DIRECTIONS FOR THIS TASK » If the records below hold pictures, omit them, and print exactly the lines from the first line through the line containing "This screenshot has width=1063, height=539.", inclusive.

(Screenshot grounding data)
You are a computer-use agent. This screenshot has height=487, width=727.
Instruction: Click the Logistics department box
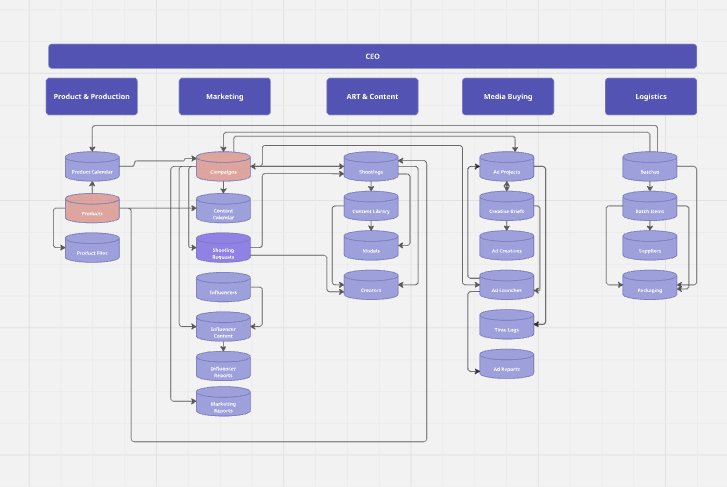(x=650, y=97)
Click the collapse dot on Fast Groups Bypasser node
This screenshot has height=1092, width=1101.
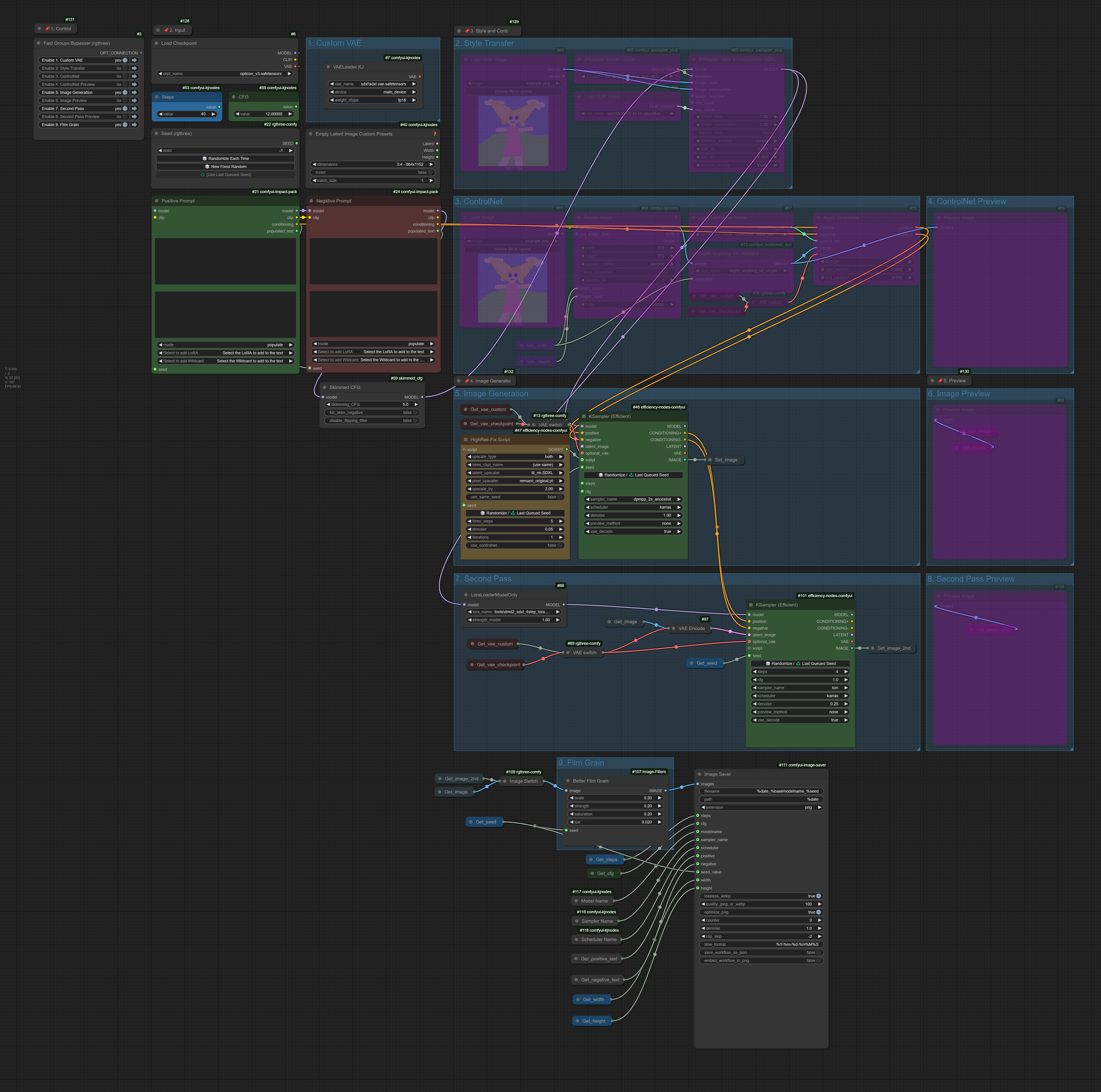tap(39, 43)
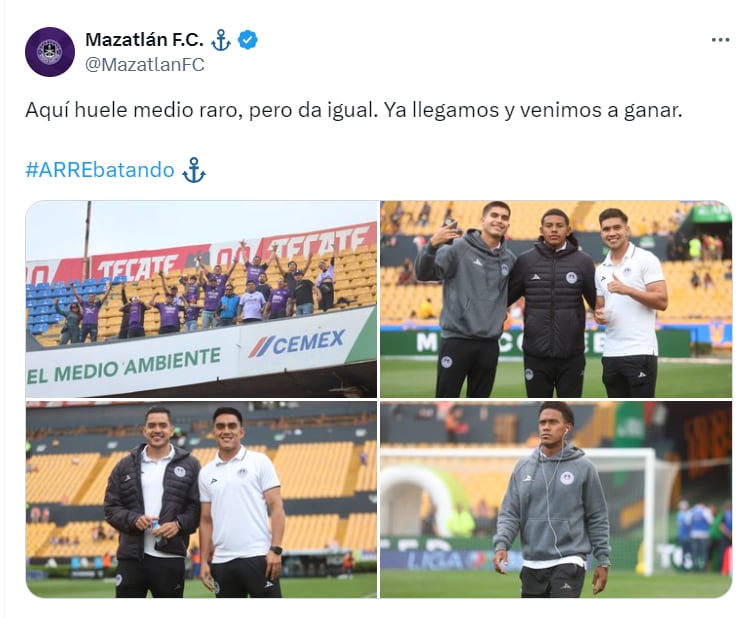Open the #ARREbatando hashtag link
Screen dimensions: 749x618
tap(100, 170)
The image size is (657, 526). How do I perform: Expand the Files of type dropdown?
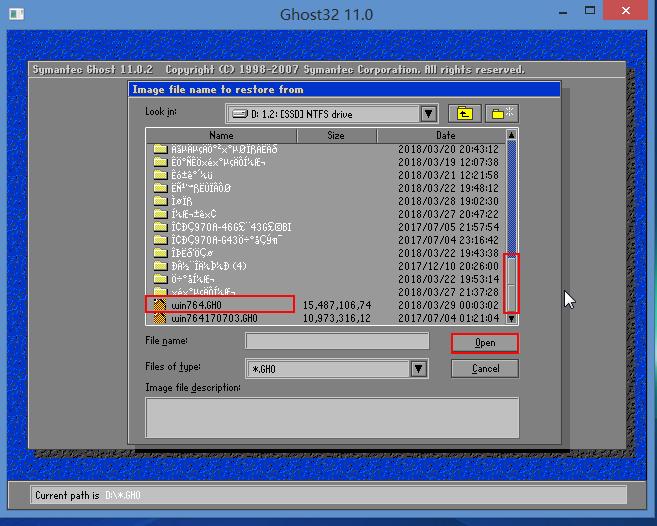click(419, 369)
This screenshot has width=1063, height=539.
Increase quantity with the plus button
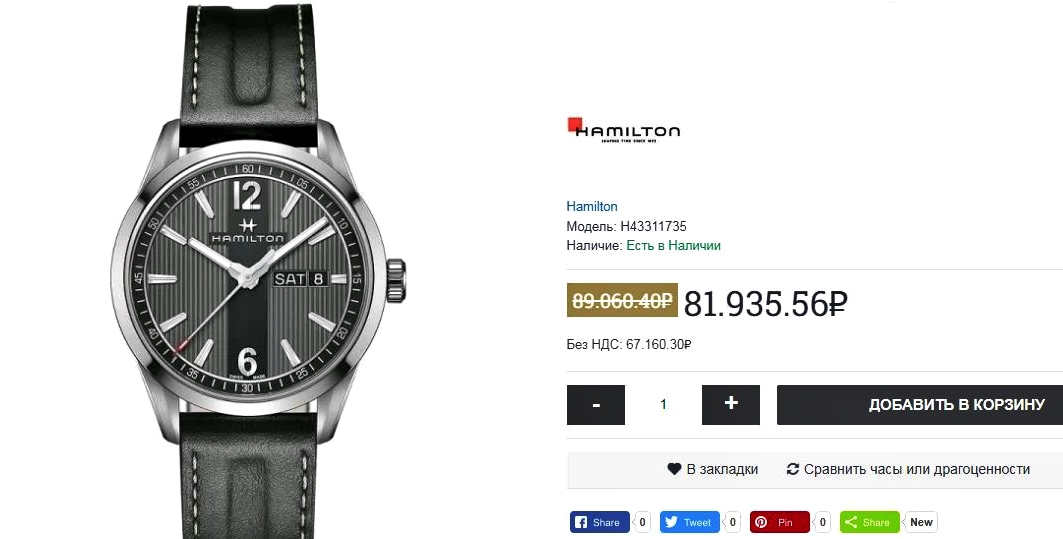[731, 405]
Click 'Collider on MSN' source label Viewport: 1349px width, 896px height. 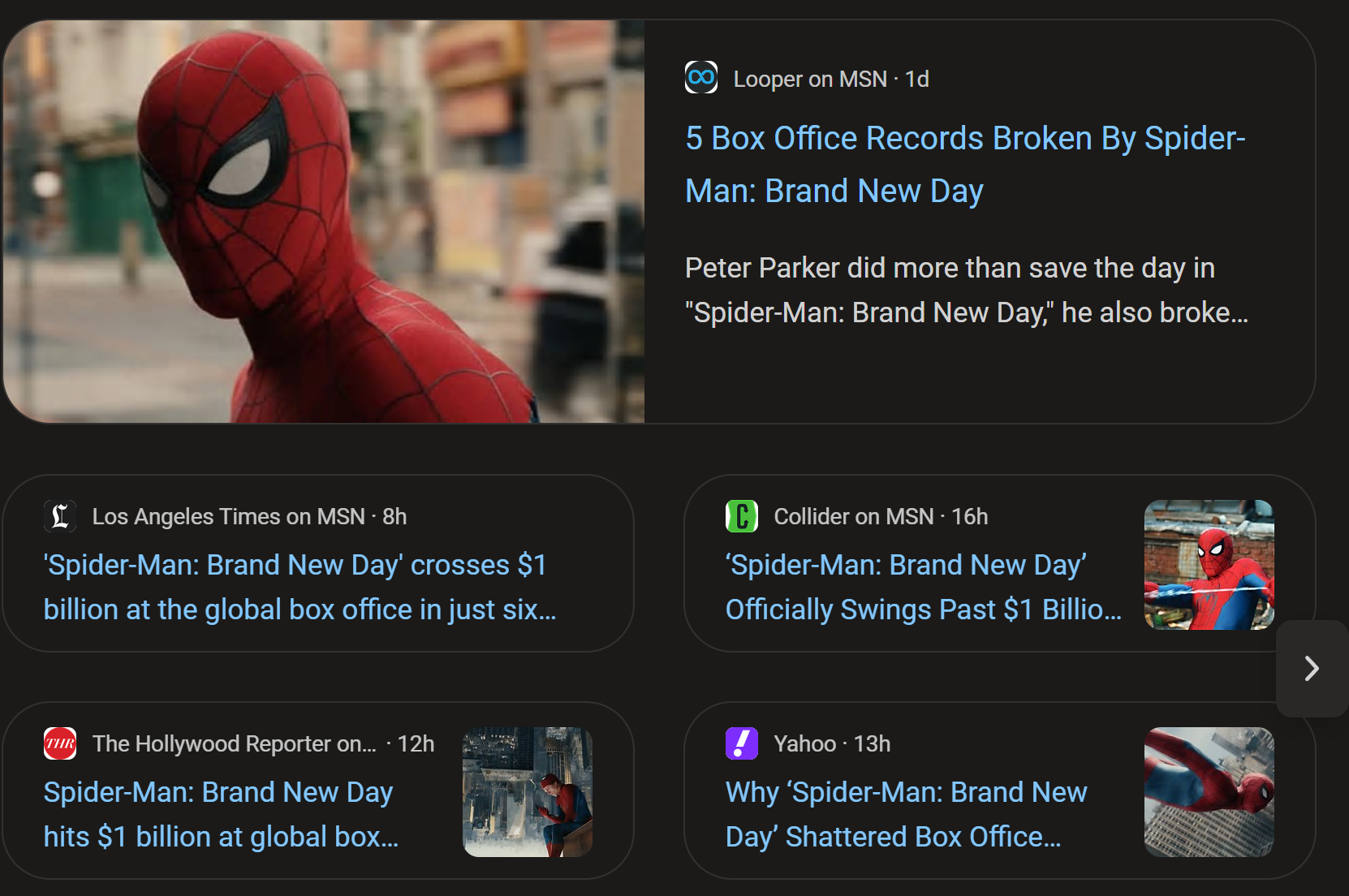point(853,516)

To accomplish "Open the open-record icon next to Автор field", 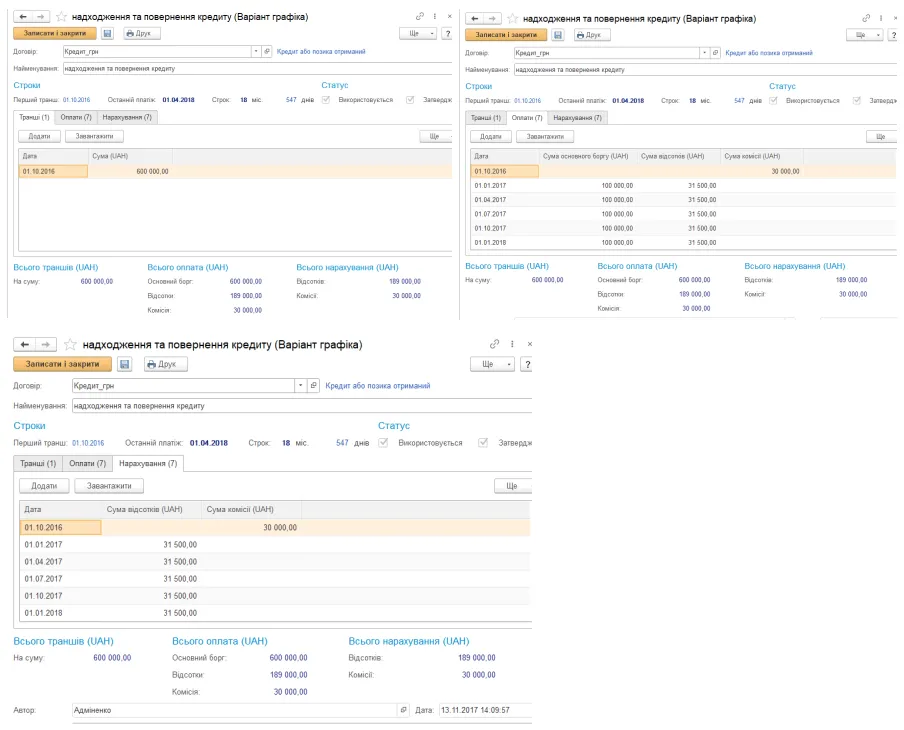I will point(404,710).
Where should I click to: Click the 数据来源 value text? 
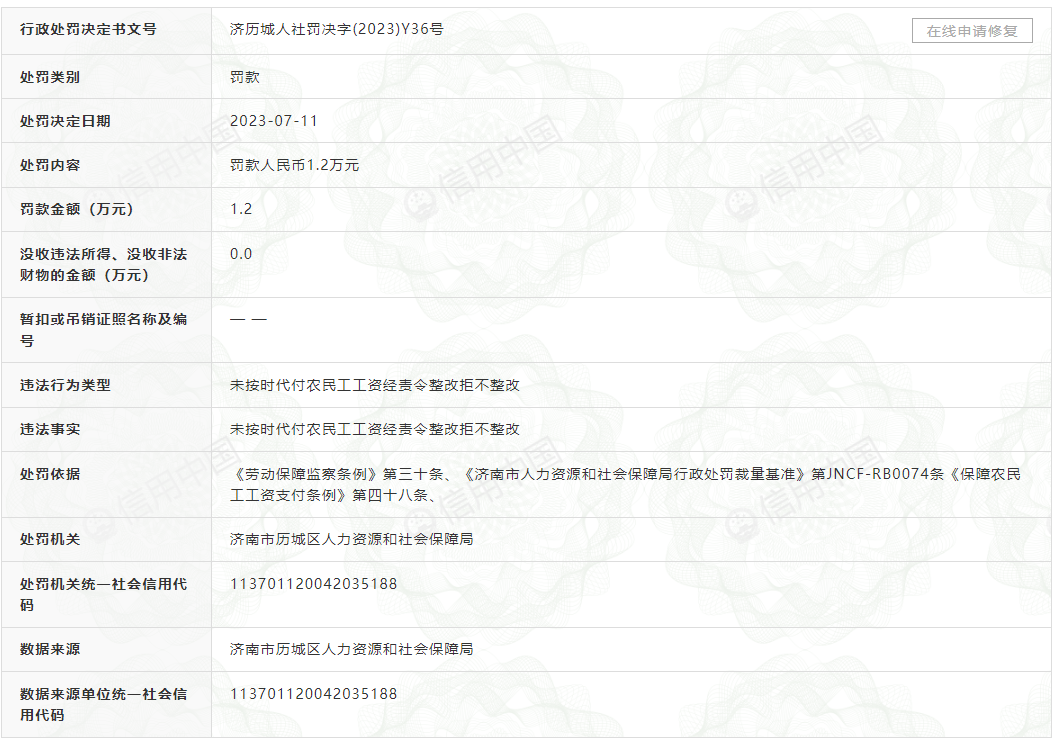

OUTPUT OF THE TASK »
You are a computer-use agent. This screenshot has height=487, width=727.
Instruction: Click the Logistics department box
(x=650, y=97)
Click the collapse dot on Fast Groups Bypasser node
This screenshot has height=1092, width=1101.
tap(39, 43)
Open the #ARREbatando hashtag link
Screen dimensions: 749x618
tap(100, 170)
The image size is (657, 526). How do I perform: Expand the Files of type dropdown?
click(419, 369)
This screenshot has width=1063, height=539.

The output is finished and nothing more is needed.